Quante volte i bambini si sentono ripetere le stesse frasi: fai attenzione, non correre, ti fai male. E quante volte noi, mamme, zie, nonne e papà ci spaventiamo per piccole e banali cadute, spesso senza gravi conseguenze. Ma quando la caduta è violenta, o accidentalmente quello che i bambini ingeriscono non è un biscotto ma un corpo estraneo, in che modo reagiamo? Sappiamo davvero far fronte adeguatamente ad un imprevisto? La paura rischia di prendere il sopravvento e, generalmente, il primo passo subito dopo l’accaduto è quello di recarsi al pronto soccorso più vicino. Può rivelarsi necessario acquisire le regole fondamentali per soccorrere il bambino nell’immediato, sapere cosa fare e conoscere  gli strumenti giusti per non perdere tempo prezioso. Chi ha un bambino in casa lo sa bene, sono i traumi (ferite, contusioni, distorsioni, lussazioni, fratture) gli incidenti più frequenti. Rappresentano oltre il 75% dei 6.500 accessi per infortunio registrati nei pronto soccorso del Bambino Gesù di Roma e Palidoro nel 2016. Seguono i circa 1100 casi di trauma cranico, l’ingestione/inalazione di corpi estranei (oltre 630 casi), l’avvelenamento (110 casi), le ustioni e le folgorazioni (65 casi) e l’annegamento (6 casi). Ad ogni età corrispondono diversi tipi di infortunio: a meno di 3 mesi è alto il rischio di cadute; da 1 a 3 anni, invece, aumentano le ingestioni di corpi estranei, le ustioni e i semi-annegamenti. Quando si verificano eventi inaspettati di questo tipo, è necessario che i genitori e in generale gli adulti siano in grado di reagire correttamente e con prontezza. Le regole non si esauriscono, naturalmente, nei primi 5 minuti, ma comprendono tutte le cose da fare per intervenire in maniera adeguata e tempestiva. Dagli esperti del Bambino Gesù le principali indicazioni su cosa fare – e cosa non fare – caso per caso:

  • Ingestione di corpi estranei: non indurre il vomito nel bambino o cercare di rimuovere l’oggetto con pacche dorsali perché si rischia di aggravare la situazione facendolo finire nelle vie respiratorie.
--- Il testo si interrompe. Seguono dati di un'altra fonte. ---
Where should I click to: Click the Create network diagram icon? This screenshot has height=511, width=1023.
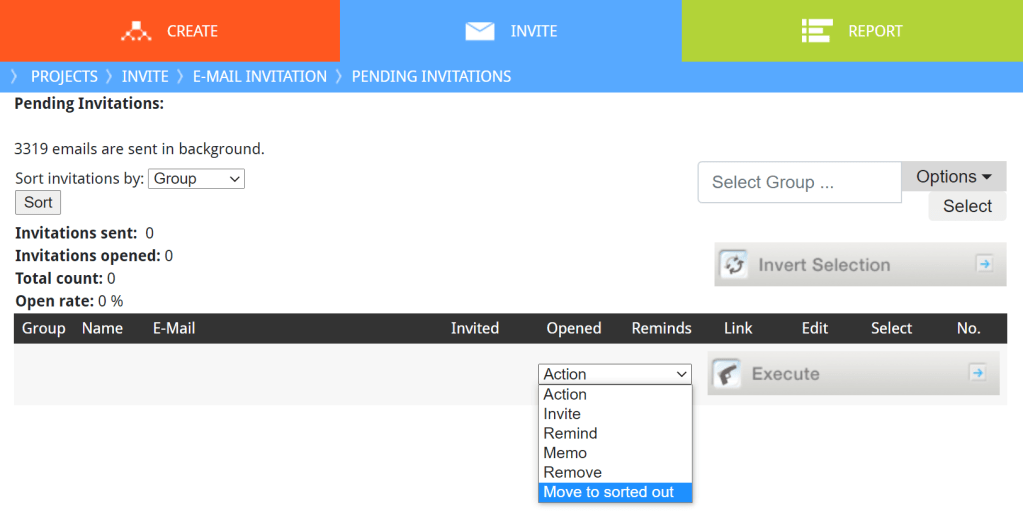click(x=136, y=31)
  • Semi-annegamento (quando il liquido finisce nelle vie aree): iniziare le manovre cardio-respiratorie solo se il bambino non respira e mettere in piccolo in posizione di sicurezza in attesa dei soccorsi.
  • Avvelenamento: fondamentale è la prevenzione. Non lasciare prodotti tossici in posizioni raggiungibili dai bambini. In caso di incidente, contattare immediatamente il Centro Antiveleni al quale comunicare qual è la sostanza tossica con la quale si è entrati in contatto. Andare in pronto soccorso o chiamare il 118 se il prodotto è tossico o le condizioni del piccolo sembrano gravi.
  • Traumi: non muovere le ossa o le articolazioni incidentate tentando “sistemazioni” fai da te. E’ bene invece applicare ghiaccio, tenere l’articolazione a riposo e portare il bambino al pronto soccorso per gli esami diagnostici.
  • Trauma cranico: non muovere il bambino se le condizioni appaiono gravi. Andare immediatamente in pronto soccorso se c’è perdita di coscienza, disturbi dell’equilibrio o amnesia. Allertare i soccorsi se c’è difficoltà nell’articolare le parole, nel movimento o se ci sono episodi di vomito ricorrenti
  • Ustioni: mai rimuovere i vestiti incollati alla cute; non rompere le vescicole cutanee e raffreddare l’area con acqua corrente (8-15°C) per almeno 20 minuti.
  • Ferite: pulire la ferita con acqua e sapone e disinfettare con sostanze antisettiche. Comprimerla e coprirla con garze sterili.

«Un adeguato e tempestivo soccorso nei primi minuti dall’incidente può modificare l’aspettativa della qualità di vita del bambino, evitando esisti neurologici» sottolinea il dott. Antonino Reale. «E’ prioritario conoscere le più frequenti cause di incidente, specie in ambito domestico, per mettere in atto tutti i possibili sistemi di prevenzione: dalla vigilanza costante al rendere irraggiungibili i prodotti tossici o all’imparare le manovre di disostruzione».